Morning and Evening: Daily Readings

Spurgeon Morning and Evening: Evening, November 1

Imported boundary: Evening, November 1 from CCEL's all-text Morning and Evening cache. CCEL navigation, month link lists, reader-start-page note, scripture index, and page apparatus are not mirrored.

Scripture heading: Matthew 24:39.

> "And knew not until the flood came, and took them all away: so shall also the coming of the Son of man be."

Universal was the doom, neither rich nor poor escaped: the learned and the illiterate, the admired and the abhorred, the religious and the profane, the old and the young, all sank in one common ruin. Some had doubtless ridiculed the patriarch--where now their merry jests? Others had threatened him for his zeal which they counted madness--where now their boastings and hard speeches? The critic who judged the old man's work is drowned in the same sea which covers his sneering companions. Those who spoke patronizingly of the good man's fidelity to his convictions, but shared not in them, have sunk to rise no more, and the workers who for pay helped to build the wondrous ark, are all lost also. The flood swept them all away, and made no single exception. Even so, out of Christ, final destruction is sure to every man of woman born; no rank, possession, or character, shall suffice to save a single soul who has not believed in the Lord Jesus. My soul, behold this wide-spread judgment and tremble at it.

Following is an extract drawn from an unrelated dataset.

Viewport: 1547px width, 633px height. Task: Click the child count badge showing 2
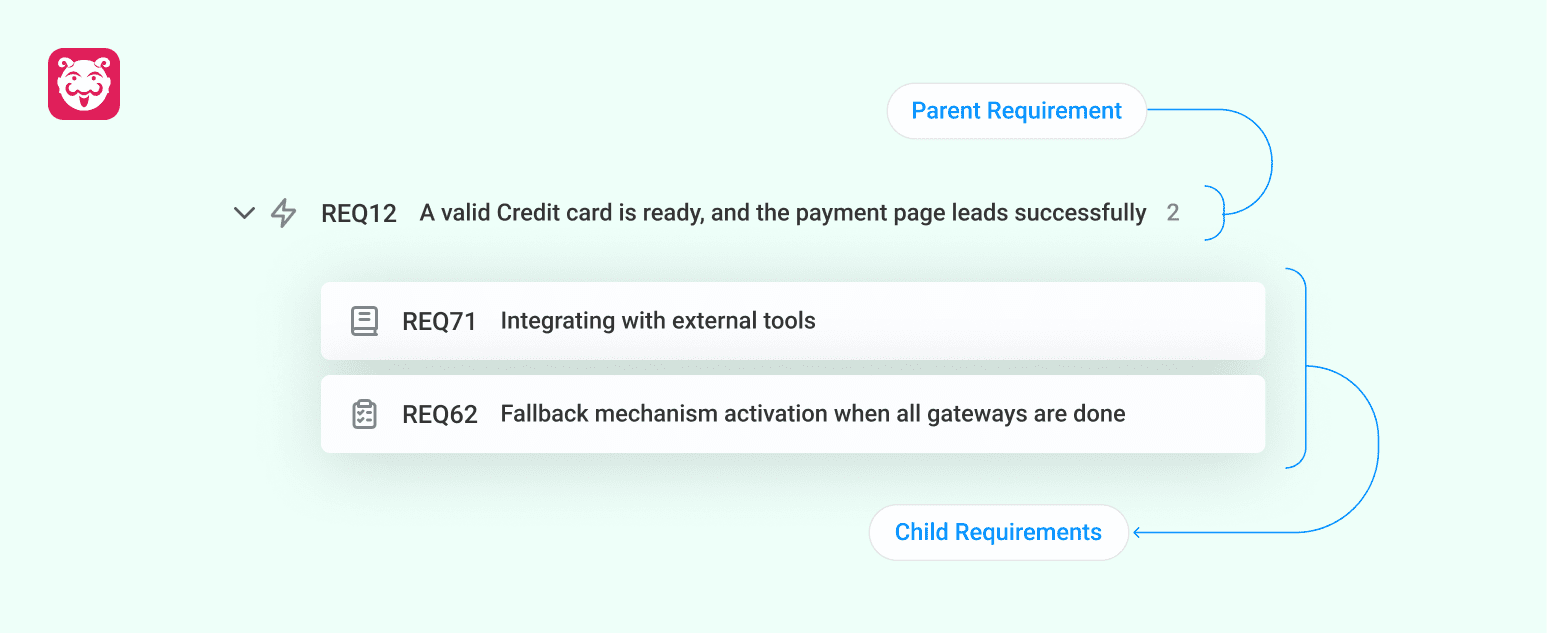click(1173, 212)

How marvellous the general apathy! they were all eating and drinking, marrying and giving in marriage, till the awful morning dawned. There was not one wise man upon earth out of the ark. Folly duped the whole race, folly as to self-preservation--the most foolish of all follies. Folly in doubting the most true God--the most malignant of fooleries. Strange, my soul, is it not? All men are negligent of their souls till grace gives them reason, then they leave their madness and act like rational beings, but not till then.

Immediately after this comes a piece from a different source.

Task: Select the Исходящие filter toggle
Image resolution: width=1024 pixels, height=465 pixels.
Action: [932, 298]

All, blessed be God, were safe in the ark, no ruin entered there. From the huge elephant down to the tiny mouse all were safe. The timid hare was equally secure with the courageous lion, the helpless cony as safe as the laborious ox. All are safe in Jesus. My soul, art thou in him?

Source and provenance

Citation: Charles H. Spurgeon, Morning and Evening: Daily Readings, Spurgeon Morning and Evening: Evening, November 1, CCEL all-text cache, accessed 2026-07-07. Source URL: https://ccel.org/ccel/spurgeon/morneve/cache/morneve.html3#d1101pm

Original work: public-domain nineteenth-century devotional readings by Charles H. Spurgeon

Digital source: Christian Classics Ethereal Library (CCEL)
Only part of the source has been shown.